Definition: Isomorphism of interpretations
Two interpretations $I,J$ are said to be isomorphic if there exists a function $F: U_I\to U_J$ that satisfies:
- $F$ is bijective.
- If $c\in C$ and $c_I,c_J$ its respective interpretations then $F(c_I)=c_J$.
- $f^k\in F\implies F(f^k_I(t_1,..,t_k))=f_J^k(F(t_1),...,F(t_2))$.
- $p^k\in P$ then $(a_1,...,a_k)\in P_I^k\iff (F(a_1),..,F(a_k))\in P_J^k$.
Proposition
Let $I, J$ be two isomorphic interpretations of $L$. Let $\xi(I)=(U_I,F_I,C_I,P_I)$ denote the structure induced by $I$. Then $\xi(I)\simeq\xi(J)$.
Example:
Let $L=(F=\{f^2\},C=\emptyset,P=\{=\})$. Let $\xi(I)=(\Bbb R_{>0},+),\xi(J)=(\Bbb R_{<0},+)$.
My proposition says that if $I,J$ are isomorphic, then, as $U_I,+$ is closed under addition ($f^2_I$), $U_J,+$ must be closed under addition ($f^2_J$) as well, which is indeed the case.
How could I prove this?
E: I think that my proposition is incomplete, but I'm not sure, should I add that $\xi(I)\simeq \xi(J)$ "up to expressibility"? Meaning that if there exists a property $P$ that $\xi(I)$ has, but not $\xi(J)$ but it can't be expressed in first order logic, then that shouldn't preclude the isomorphism of interpretations, right?
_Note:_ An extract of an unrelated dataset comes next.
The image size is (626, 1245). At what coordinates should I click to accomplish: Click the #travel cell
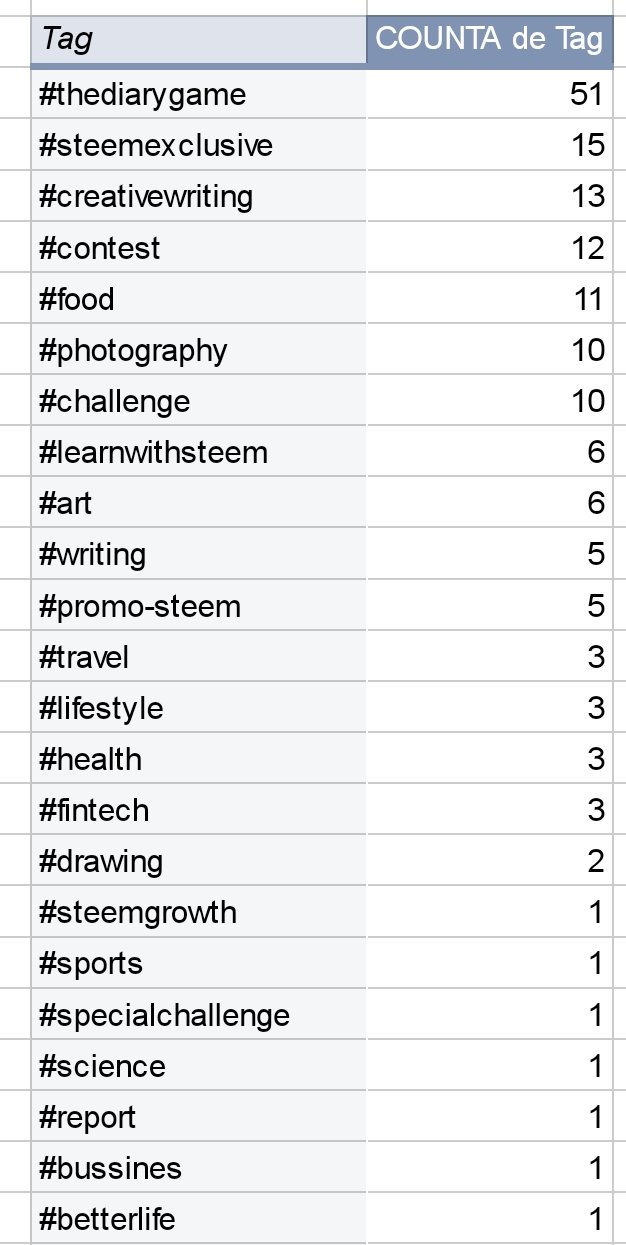(198, 657)
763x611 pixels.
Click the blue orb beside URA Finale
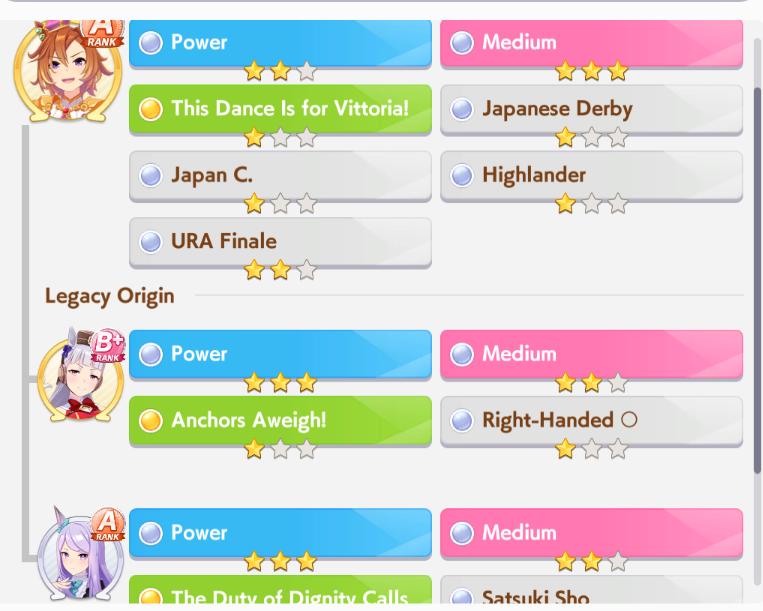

Since $f^2$ is a (binary) function, it's part of the definition of "model for L" that the universe of the model is closed under $f^2$ – there's nothing to prove.
If $f^2$ were replaced by a 3-place predicate $P^3_1$, then you'd have something to prove. In that case, a sentence of $L$ says "$P^3_1$ is a total function". That sentence holds in $\xi (I)$ iff the interpretation of $P^3_1$ in $\xi (I)$ is in fact a total function on $\mathbb{R_{> 0}}$, and then it also holds in the isomorphic $\xi (J)$, where it says the same thing about the corresponding relation on $\mathbb{R_{< 0}}$.
This generalizes: Suppose $\mathscr{L}$ is a first-order language, and $\mathsf{M}$ is a model appropriate for $\mathscr{L}$ -- $\mathsf{M} = (X, (f_i)_{i\in I}, (P_j)_{j \in j}, (c_k)_{k \in K}) $ has the appropriate signature (the correct number of functions and relations with correct arities, and appropriately many constants, etc.). Then all of the functions $f_i$ are total: $X$, the domain or universe of the model, is closed under every $f_i$.
A general statement of what you want to show might be the following: Suppose $\mathsf{M}$ and $\mathsf{M'}$ are isomorphic models of $\mathscr{L}$. If some relation $n+1$-place relation $P_j$ in $\mathsf{M}$ is a total function on $X$, then the corresponding relation $P'_j$ in $\mathsf{M'}$ is a total function on $X'$. (Here, $\mathsf{M}$ is as above and $\mathsf{M'} = (X', (f'_i)_{i\in I}, (P'_j)_{j \in j}, (c'_k)_{k \in K})$.)
Suppose $P_{j_0}$ is such an $n+1$-place relation which is a total function on $X$. There is a sentence $S$ of $\mathscr{L}$ expressing which is true in a model of iff the $j_0$-th relation is a total function. If $\mathsf{M} \models S$ ($S$ is true in $\mathsf{M}$), then $\mathsf{M'} \models S$, so $P'_{j_0}$ is a total function on $X'$.